● WHAT THE TASK ASKS:
Render every line of the entries below as a JSON list of strings, one string per line, and omit the blank lines.

___ INPUT MATERIAL ___

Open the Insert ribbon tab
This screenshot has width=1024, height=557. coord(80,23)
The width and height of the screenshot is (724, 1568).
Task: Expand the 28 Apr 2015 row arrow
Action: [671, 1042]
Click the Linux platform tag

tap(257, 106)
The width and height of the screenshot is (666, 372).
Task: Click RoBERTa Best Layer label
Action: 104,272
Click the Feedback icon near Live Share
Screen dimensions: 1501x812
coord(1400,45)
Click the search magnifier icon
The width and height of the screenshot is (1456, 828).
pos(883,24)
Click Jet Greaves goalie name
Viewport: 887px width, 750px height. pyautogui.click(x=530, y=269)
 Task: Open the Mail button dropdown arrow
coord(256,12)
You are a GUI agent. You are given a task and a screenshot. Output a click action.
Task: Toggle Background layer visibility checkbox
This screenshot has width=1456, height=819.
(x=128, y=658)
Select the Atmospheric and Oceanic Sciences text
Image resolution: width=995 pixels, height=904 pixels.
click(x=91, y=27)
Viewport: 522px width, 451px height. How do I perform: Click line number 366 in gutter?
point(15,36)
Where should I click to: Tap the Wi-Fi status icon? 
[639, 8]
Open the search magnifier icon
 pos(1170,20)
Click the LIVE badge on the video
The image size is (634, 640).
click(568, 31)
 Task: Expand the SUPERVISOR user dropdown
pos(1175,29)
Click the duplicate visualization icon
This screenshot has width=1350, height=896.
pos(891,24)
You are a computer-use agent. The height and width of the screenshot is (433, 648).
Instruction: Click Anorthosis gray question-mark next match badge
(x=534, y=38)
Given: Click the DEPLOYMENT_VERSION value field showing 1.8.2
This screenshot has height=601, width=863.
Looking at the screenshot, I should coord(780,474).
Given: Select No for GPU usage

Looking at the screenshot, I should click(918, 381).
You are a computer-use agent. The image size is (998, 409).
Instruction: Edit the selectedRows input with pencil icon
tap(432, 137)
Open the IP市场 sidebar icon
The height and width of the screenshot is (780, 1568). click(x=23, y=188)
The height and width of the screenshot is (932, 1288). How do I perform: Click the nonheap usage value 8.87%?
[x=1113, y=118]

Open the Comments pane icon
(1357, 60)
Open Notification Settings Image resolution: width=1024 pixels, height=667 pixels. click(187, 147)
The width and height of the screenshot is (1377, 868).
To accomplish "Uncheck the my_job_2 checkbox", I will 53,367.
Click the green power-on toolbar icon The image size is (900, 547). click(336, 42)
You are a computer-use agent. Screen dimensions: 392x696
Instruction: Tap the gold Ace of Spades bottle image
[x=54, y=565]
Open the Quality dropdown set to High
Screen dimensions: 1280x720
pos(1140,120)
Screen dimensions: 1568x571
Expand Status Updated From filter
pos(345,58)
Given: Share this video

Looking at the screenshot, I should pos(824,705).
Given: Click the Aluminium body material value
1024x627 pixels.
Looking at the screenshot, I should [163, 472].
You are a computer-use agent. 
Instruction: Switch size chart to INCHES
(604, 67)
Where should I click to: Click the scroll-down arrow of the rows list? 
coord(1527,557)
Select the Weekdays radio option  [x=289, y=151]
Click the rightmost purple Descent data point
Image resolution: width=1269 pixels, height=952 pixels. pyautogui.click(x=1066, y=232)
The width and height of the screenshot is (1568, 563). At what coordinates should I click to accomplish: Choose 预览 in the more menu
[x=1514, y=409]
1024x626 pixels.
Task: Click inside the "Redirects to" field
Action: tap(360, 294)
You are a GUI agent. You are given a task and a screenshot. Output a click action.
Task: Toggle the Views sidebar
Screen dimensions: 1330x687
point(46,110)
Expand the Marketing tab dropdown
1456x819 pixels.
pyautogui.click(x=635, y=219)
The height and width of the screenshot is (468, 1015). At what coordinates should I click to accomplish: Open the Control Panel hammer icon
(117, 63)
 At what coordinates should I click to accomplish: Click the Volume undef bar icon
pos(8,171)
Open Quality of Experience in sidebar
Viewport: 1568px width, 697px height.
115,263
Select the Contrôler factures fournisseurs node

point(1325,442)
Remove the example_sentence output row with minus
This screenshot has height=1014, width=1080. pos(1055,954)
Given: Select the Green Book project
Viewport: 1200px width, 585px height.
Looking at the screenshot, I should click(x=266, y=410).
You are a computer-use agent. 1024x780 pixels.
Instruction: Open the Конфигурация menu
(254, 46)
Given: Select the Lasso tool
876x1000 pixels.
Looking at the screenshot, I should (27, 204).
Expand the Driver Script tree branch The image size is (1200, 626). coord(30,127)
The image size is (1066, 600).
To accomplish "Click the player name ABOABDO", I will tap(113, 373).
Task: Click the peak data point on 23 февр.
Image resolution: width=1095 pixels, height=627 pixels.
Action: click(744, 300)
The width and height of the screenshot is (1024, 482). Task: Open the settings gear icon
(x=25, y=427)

___

● RESPONSE:
[
  "Open the Insert ribbon tab",
  "This screenshot has width=1024, height=557. coord(80,23)",
  "The width and height of the screenshot is (724, 1568).",
  "Task: Expand the 28 Apr 2015 row arrow",
  "Action: [671, 1042]",
  "Click the Linux platform tag",
  "tap(257, 106)",
  "The width and height of the screenshot is (666, 372).",
  "Task: Click RoBERTa Best Layer label",
  "Action: 104,272",
  "Click the Feedback icon near Live Share",
  "Screen dimensions: 1501x812",
  "coord(1400,45)",
  "Click the search magnifier icon",
  "The width and height of the screenshot is (1456, 828).",
  "pos(883,24)",
  "Click Jet Greaves goalie name",
  "Viewport: 887px width, 750px height. pyautogui.click(x=530, y=269)",
  " Task: Open the Mail button dropdown arrow",
  "coord(256,12)",
  "You are a GUI agent. You are given a task and a screenshot. Output a click action.",
  "Task: Toggle Background layer visibility checkbox",
  "This screenshot has width=1456, height=819.",
  "(x=128, y=658)",
  "Select the Atmospheric and Oceanic Sciences text",
  "Image resolution: width=995 pixels, height=904 pixels.",
  "click(x=91, y=27)",
  "Viewport: 522px width, 451px height. How do I perform: Click line number 366 in gutter?",
  "point(15,36)",
  "Where should I click to: Tap the Wi-Fi status icon? ",
  "[639, 8]",
  "Open the search magnifier icon",
  " pos(1170,20)",
  "Click the LIVE badge on the video",
  "The image size is (634, 640).",
  "click(568, 31)",
  " Task: Expand the SUPERVISOR user dropdown",
  "pos(1175,29)",
  "Click the duplicate visualization icon",
  "This screenshot has width=1350, height=896.",
  "pos(891,24)",
  "You are a computer-use agent. The height and width of the screenshot is (433, 648).",
  "Instruction: Click Anorthosis gray question-mark next match badge",
  "(x=534, y=38)",
  "Given: Click the DEPLOYMENT_VERSION value field showing 1.8.2",
  "This screenshot has height=601, width=863.",
  "Looking at the screenshot, I should coord(780,474).",
  "Given: Select No for GPU usage",
  "Looking at the screenshot, I should click(918, 381).",
  "You are a computer-use agent. The image size is (998, 409).",
  "Instruction: Edit the selectedRows input with pencil icon",
  "tap(432, 137)",
  "Open the IP市场 sidebar icon",
  "The height and width of the screenshot is (780, 1568). click(x=23, y=188)",
  "The height and width of the screenshot is (932, 1288). How do I perform: Click the nonheap usage value 8.87%?",
  "[x=1113, y=118]",
  "Open the Comments pane icon",
  "(1357, 60)",
  "Open Notification Settings Image resolution: width=1024 pixels, height=667 pixels. click(187, 147)",
  "The width and height of the screenshot is (1377, 868).",
  "To accomplish \"Uncheck the my_job_2 checkbox\", I will 53,367.",
  "Click the green power-on toolbar icon The image size is (900, 547). click(336, 42)",
  "You are a computer-use agent. Screen dimensions: 392x696",
  "Instruction: Tap the gold Ace of Spades bottle image",
  "[x=54, y=565]",
  "Open the Quality dropdown set to High",
  "Screen dimensions: 1280x720",
  "pos(1140,120)",
  "Screen dimensions: 1568x571",
  "Expand Status Updated From filter",
  "pos(345,58)",
  "Given: Share this video",
  "Looking at the screenshot, I should pos(824,705).",
  "Given: Click the Aluminium body material value",
  "1024x627 pixels.",
  "Looking at the screenshot, I should [163, 472].",
  "You are a computer-use agent. ",
  "Instruction: Switch size chart to INCHES",
  "(604, 67)",
  "Where should I click to: Click the scroll-down arrow of the rows list? ",
  "coord(1527,557)",
  "Select the Weekdays radio option  [x=289, y=151]",
  "Click the rightmost purple Descent data point",
  "Image resolution: width=1269 pixels, height=952 pixels. pyautogui.click(x=1066, y=232)",
  "The width and height of the screenshot is (1568, 563). At what coordinates should I click to accomplish: Choose 预览 in the more menu",
  "[x=1514, y=409]",
  "1024x626 pixels.",
  "Task: Click inside the \"Redirects to\" field",
  "Action: tap(360, 294)",
  "You are a GUI agent. You are given a task and a screenshot. Output a click action.",
  "Task: Toggle the Views sidebar",
  "Screen dimensions: 1330x687",
  "point(46,110)",
  "Expand the Marketing tab dropdown",
  "1456x819 pixels.",
  "pyautogui.click(x=635, y=219)",
  "The height and width of the screenshot is (468, 1015). At what coordinates should I click to accomplish: Open the Control Panel hammer icon",
  "(117, 63)",
  " At what coordinates should I click to accomplish: Click the Volume undef bar icon",
  "pos(8,171)",
  "Open Quality of Experience in sidebar",
  "Viewport: 1568px width, 697px height.",
  "115,263",
  "Select the Contrôler factures fournisseurs node",
  "point(1325,442)",
  "Remove the example_sentence output row with minus",
  "This screenshot has height=1014, width=1080. pos(1055,954)",
  "Given: Select the Green Book project",
  "Viewport: 1200px width, 585px height.",
  "Looking at the screenshot, I should click(x=266, y=410).",
  "You are a computer-use agent. 1024x780 pixels.",
  "Instruction: Open the Конфигурация menu",
  "(254, 46)",
  "Given: Select the Lasso tool",
  "876x1000 pixels.",
  "Looking at the screenshot, I should (27, 204).",
  "Expand the Driver Script tree branch The image size is (1200, 626). coord(30,127)",
  "The image size is (1066, 600).",
  "To accomplish \"Click the player name ABOABDO\", I will tap(113, 373).",
  "Task: Click the peak data point on 23 февр.",
  "Image resolution: width=1095 pixels, height=627 pixels.",
  "Action: click(744, 300)",
  "The width and height of the screenshot is (1024, 482). Task: Open the settings gear icon",
  "(x=25, y=427)"
]